Selected Works of Voltairine De Cleyre
There are two spirits abroad in the world,-the spirit of Caution, the spirit of Dare, the spirit of Quiescence, the spirit of Unrest; the spirit of Immobility, the spirit of Change; the spirit of Hold-fast-to-that-which-you-have, the spirit of Let-go-and-fly-to-that-which-you-have-not; the spirit of the slow and steady builder, careful of its labors, loath to part with any of its achievements, wishful to keep, and unable to discriminate between what is worth keeping and what is better cast aside, and the spirit of the inspirational destroyer, fertile in creative fancies, volatile, careless in its luxuriance of effort, inclined to cast away the good together with the bad. Society is a quivering balance, eternally struck afresh, between these two.
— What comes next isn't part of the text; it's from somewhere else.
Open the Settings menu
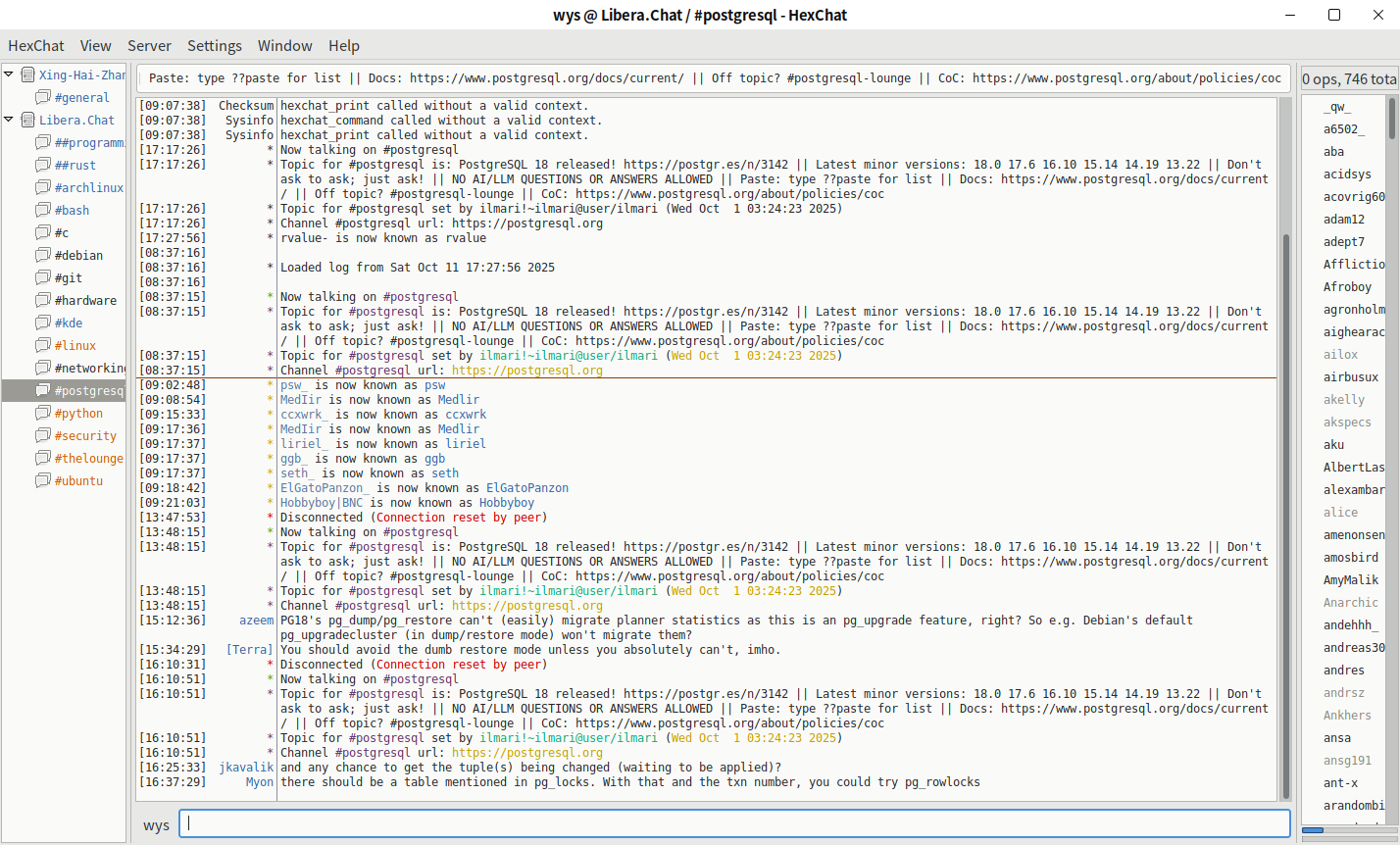Viewport: 1400px width, 845px height. (214, 46)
Those who look upon Man, as most Anarchists do, as a link in the chain of evolution, see in these two social tendencies the sum of the tendencies of individual men, which in common with the tendencies of all organic life are the result of the action and counteraction of inheritance and adaptation. Inheritance, continually tending to repeat what has been, long, long after it is outgrown; adaptation continually tending to break down forms. The same tendencies under other names are observed in the inorganic world as well, and anyone who is possessed by the modern scientific mania for Monism can easily follow out the line to the vanishing point of human knowledge.